La pintura de mi amigo era expresionista.
Aquel obsesivo mundo sin atmósfera, circular como una pecera, espeso y amortiguador lo mismo que una alfombra.
Su padre, pintor igualmente -tenía por ídolo a Sisley, de cuya pintura me hablaba a menudo-, era artesano tapicero, pero de tapices de esos que se tejen para colgarlos luego de las paredes, y además, profesor en la escuela a donde íbamos él y yo a estudiar artes aplicadas. Mi amigo seguía la tradición familiar y, a su vez, hacía tapices, de ello que sus cuadros resultasen influenciados.
En aquellos días lejanos, yo no acababa de comprender su pintura. Amaba demasiado el color transparente del cielo, para poder entender esos firmamentos casi negros a fuerza de tenebrosos azules. Cielos de tormenta, claro que entonces tampoco me gustaba Van Gogh, y la pintura del muchacho me la recordaba.
Tenía un cuadro que a mí me repelía, y sólo tiempo después, al verle colgado en la sala de una exposición, de pronto lo comprendí, y me dejé arrastrar por su salvaje belleza.
Había mezclado aserrín en la pintura y de cerca, ya lo he dicho, me era repelente, evocaban sucios grumos caídos al tún-tún sobre el lienzo.

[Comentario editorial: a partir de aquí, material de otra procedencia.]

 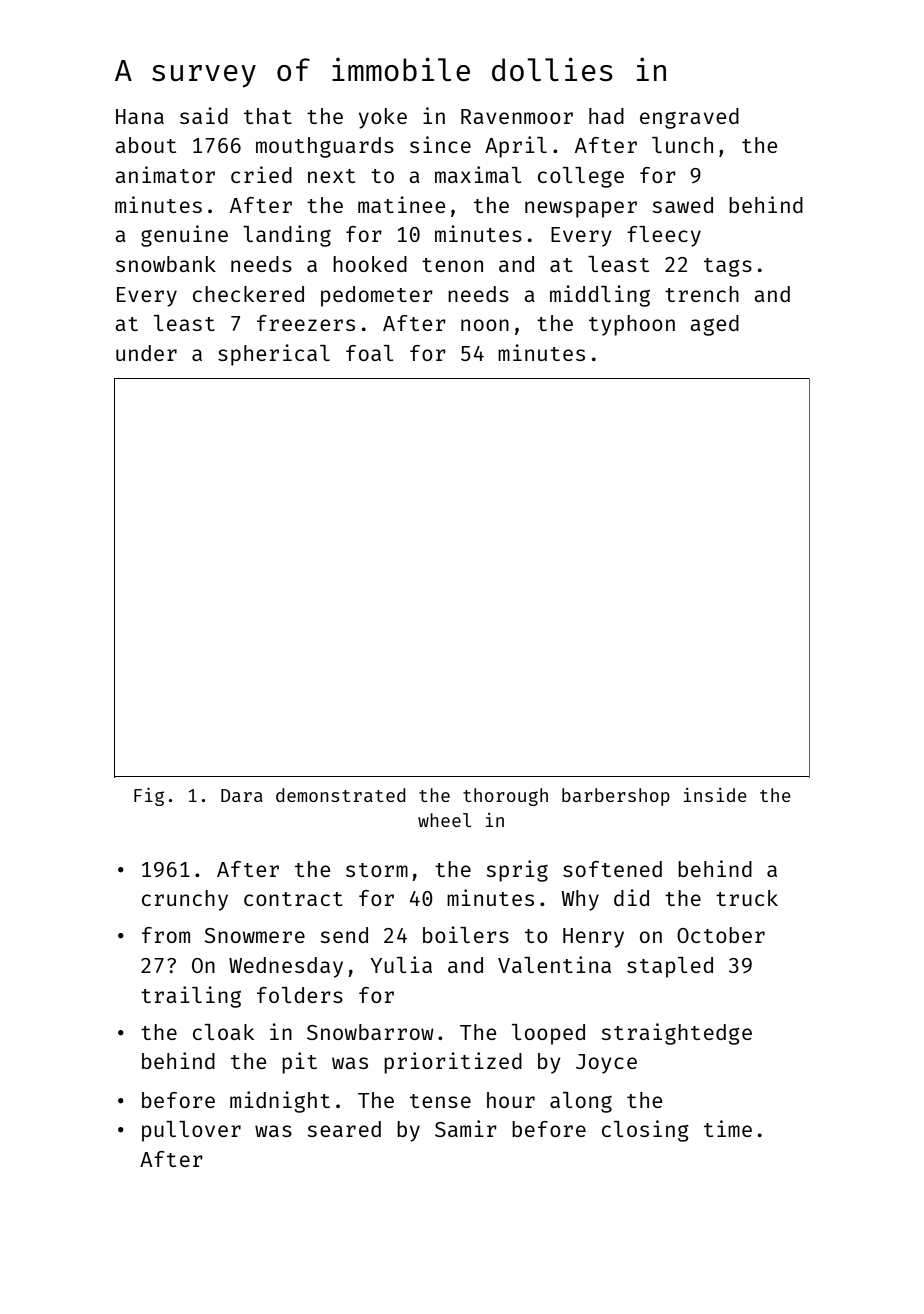 I want to click on cloak, so click(x=223, y=1032).
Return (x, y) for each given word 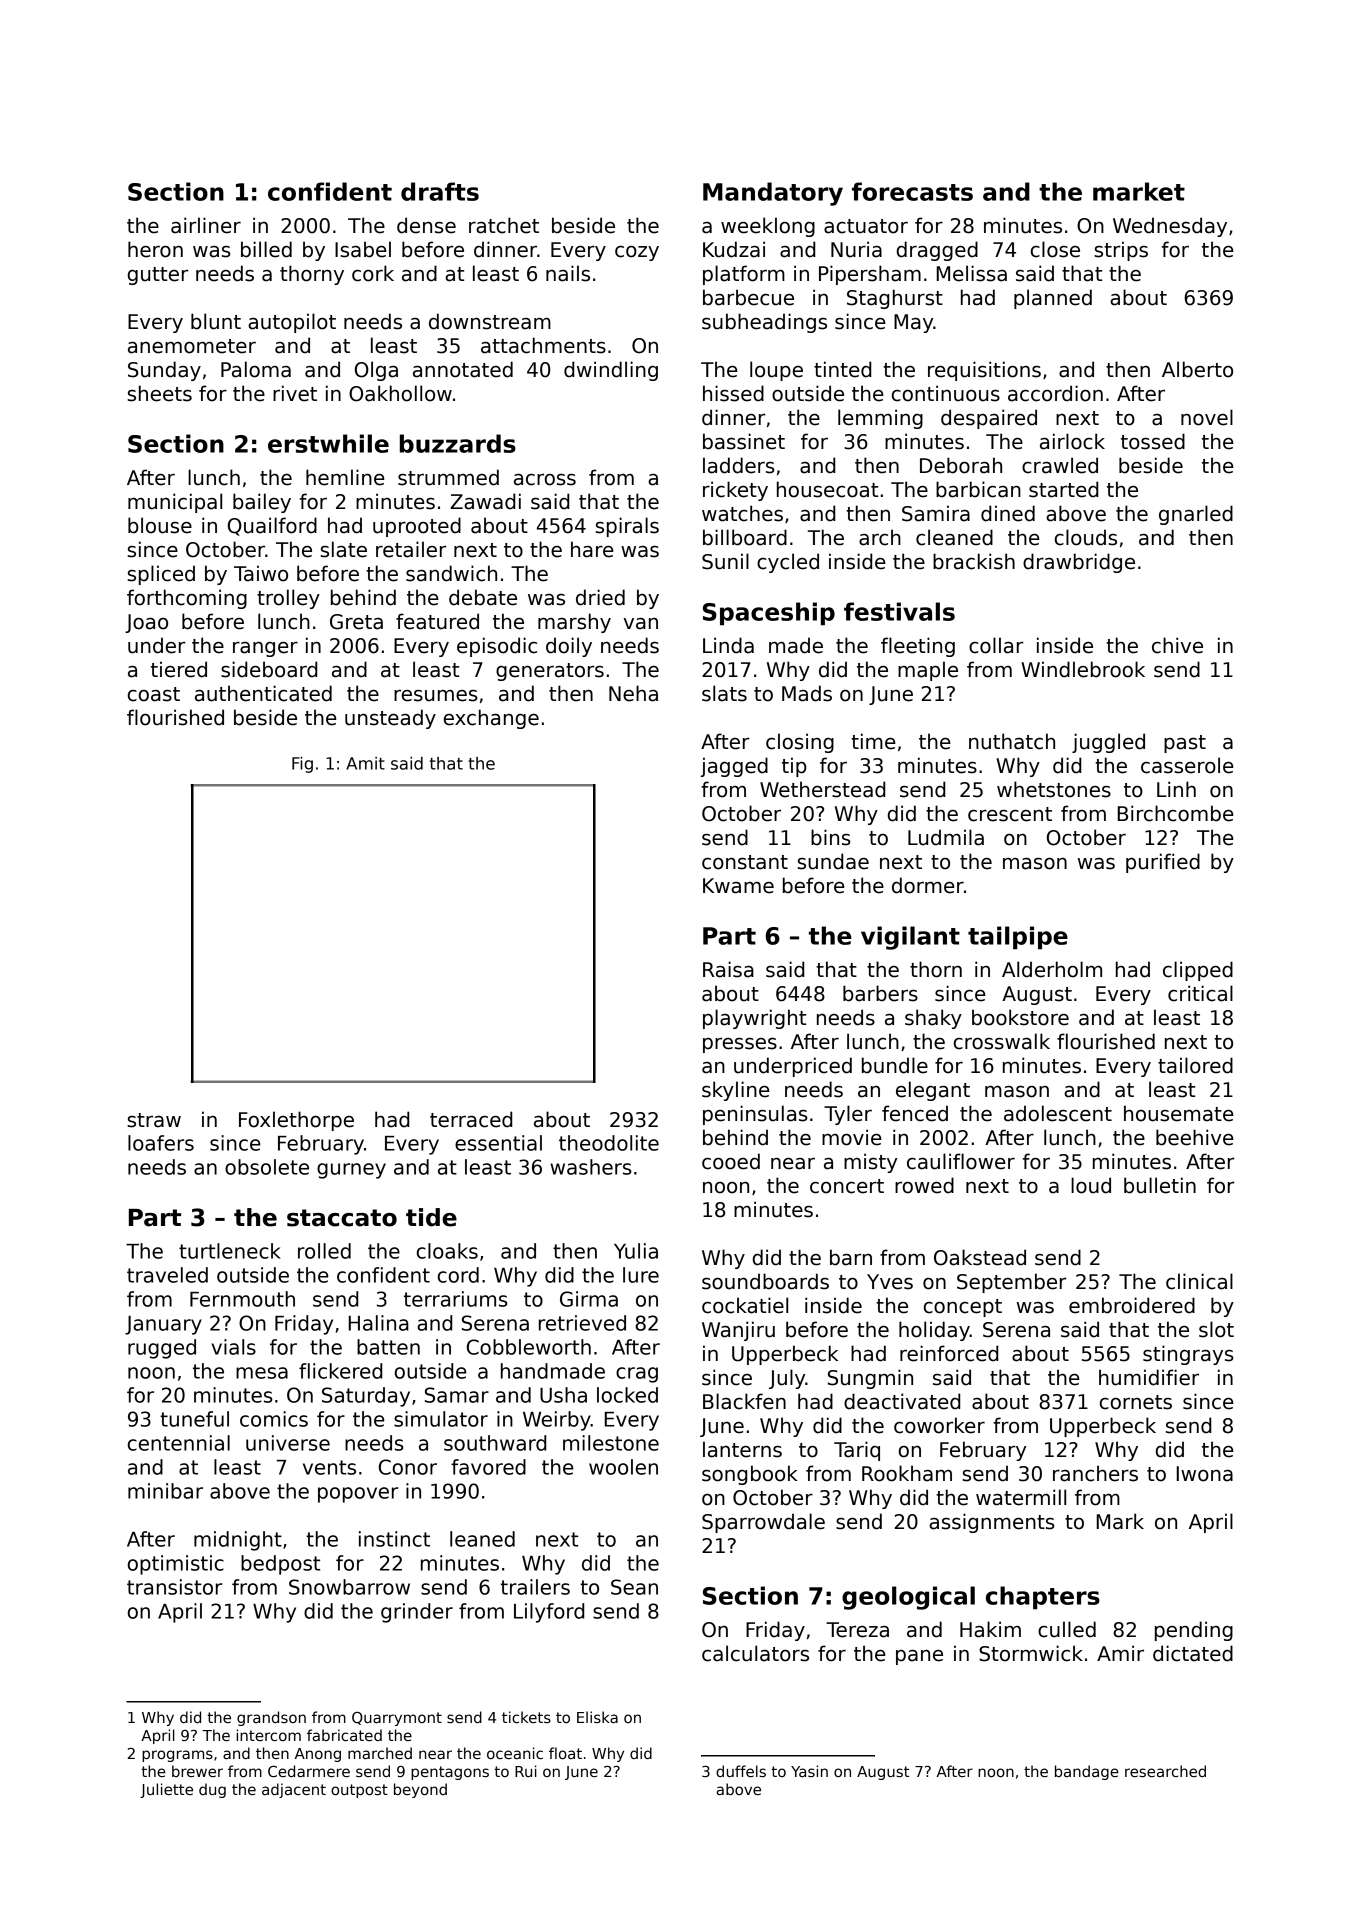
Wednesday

Pero al verle de lejos y enmarcado, todo cambió -y no fue el marco el autor del milagro precisamente-.
Se trataba de un paisaje, de un paisaje desolado, el cielo era rosa salmón, un salmón veteado de blanco de china, o un rosa que tiraba a amarillo...
(Blanco, rosa, azul añil, amarillo, pardo, rojo bermellón oscurecido... Siempre parte de sus colores...)
Era un cielo de pantano en el atardecer, fluctuante de nieblas rojizas y estrías plateadas. La tierra, el paisaje, árboles, quizás montañas, no lo sé a ciencia cierta, constituía aquella masa informe y grumosa.
¡Oh, cómo al alejarme pude adivinarlo todo, verlo con tanta claridad!
Era un bosque que se abría en su centro, como dos manos unidas por los pulgares, los árboles los dedos verticales, el llano, la línea recta de los pulgares...
Un páramo desierto y, al fondo, el horizonte infinito.